(Filas de un conjunto de datos)
:::

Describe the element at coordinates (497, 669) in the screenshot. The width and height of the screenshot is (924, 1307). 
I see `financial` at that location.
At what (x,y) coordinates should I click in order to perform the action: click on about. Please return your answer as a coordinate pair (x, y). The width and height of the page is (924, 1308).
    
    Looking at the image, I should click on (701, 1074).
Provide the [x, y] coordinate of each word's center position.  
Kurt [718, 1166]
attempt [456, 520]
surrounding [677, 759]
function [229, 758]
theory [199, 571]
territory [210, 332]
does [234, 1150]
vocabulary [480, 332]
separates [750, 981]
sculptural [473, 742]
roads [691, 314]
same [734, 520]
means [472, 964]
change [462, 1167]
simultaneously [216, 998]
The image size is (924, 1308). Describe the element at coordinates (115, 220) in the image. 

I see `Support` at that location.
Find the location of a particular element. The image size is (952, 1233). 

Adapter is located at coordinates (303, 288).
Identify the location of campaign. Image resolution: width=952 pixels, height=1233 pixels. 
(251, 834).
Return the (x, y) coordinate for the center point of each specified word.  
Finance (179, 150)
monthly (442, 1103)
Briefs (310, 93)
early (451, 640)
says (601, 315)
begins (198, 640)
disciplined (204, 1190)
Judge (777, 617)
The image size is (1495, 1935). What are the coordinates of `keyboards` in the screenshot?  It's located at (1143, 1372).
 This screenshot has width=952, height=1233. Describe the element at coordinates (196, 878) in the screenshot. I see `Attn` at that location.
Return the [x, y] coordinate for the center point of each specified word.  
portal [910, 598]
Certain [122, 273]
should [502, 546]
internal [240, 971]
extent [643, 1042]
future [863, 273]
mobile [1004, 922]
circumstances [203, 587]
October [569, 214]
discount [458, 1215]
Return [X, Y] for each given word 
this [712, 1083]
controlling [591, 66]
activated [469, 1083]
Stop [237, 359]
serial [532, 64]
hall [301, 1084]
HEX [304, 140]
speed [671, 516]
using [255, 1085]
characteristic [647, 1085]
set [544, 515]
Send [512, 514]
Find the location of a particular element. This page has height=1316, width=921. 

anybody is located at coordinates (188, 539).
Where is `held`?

:::

### Descripción del ejercicio
Transcribe, por favor, todas las líneas del material anterior sin alterar ningún carácter.

### La respuesta
Describe the element at coordinates (497, 669) in the screenshot. The width and height of the screenshot is (924, 1307). 
I see `financial` at that location.
At what (x,y) coordinates should I click in order to perform the action: click on about. Please return your answer as a coordinate pair (x, y). The width and height of the page is (924, 1308).
    
    Looking at the image, I should click on (701, 1074).
Provide the [x, y] coordinate of each word's center position.  
Kurt [718, 1166]
attempt [456, 520]
surrounding [677, 759]
function [229, 758]
theory [199, 571]
territory [210, 332]
does [234, 1150]
vocabulary [480, 332]
separates [750, 981]
sculptural [473, 742]
roads [691, 314]
same [734, 520]
means [472, 964]
change [462, 1167]
simultaneously [216, 998]
The image size is (924, 1308). Describe the element at coordinates (115, 220) in the image. 

I see `Support` at that location.
Find the location of a particular element. The image size is (952, 1233). 

Adapter is located at coordinates (303, 288).
Identify the location of campaign. Image resolution: width=952 pixels, height=1233 pixels. 
(251, 834).
Return the (x, y) coordinate for the center point of each specified word.  
Finance (179, 150)
monthly (442, 1103)
Briefs (310, 93)
early (451, 640)
says (601, 315)
begins (198, 640)
disciplined (204, 1190)
Judge (777, 617)
The image size is (1495, 1935). What are the coordinates of `keyboards` in the screenshot?  It's located at (1143, 1372).
 This screenshot has width=952, height=1233. Describe the element at coordinates (196, 878) in the screenshot. I see `Attn` at that location.
Return the [x, y] coordinate for the center point of each specified word.  
portal [910, 598]
Certain [122, 273]
should [502, 546]
internal [240, 971]
extent [643, 1042]
future [863, 273]
mobile [1004, 922]
circumstances [203, 587]
October [569, 214]
discount [458, 1215]
Return [X, Y] for each given word 
this [712, 1083]
controlling [591, 66]
activated [469, 1083]
Stop [237, 359]
serial [532, 64]
hall [301, 1084]
HEX [304, 140]
speed [671, 516]
using [255, 1085]
characteristic [647, 1085]
set [544, 515]
Send [512, 514]
Find the location of a particular element. This page has height=1316, width=921. 

anybody is located at coordinates (188, 539).
Where is `held`?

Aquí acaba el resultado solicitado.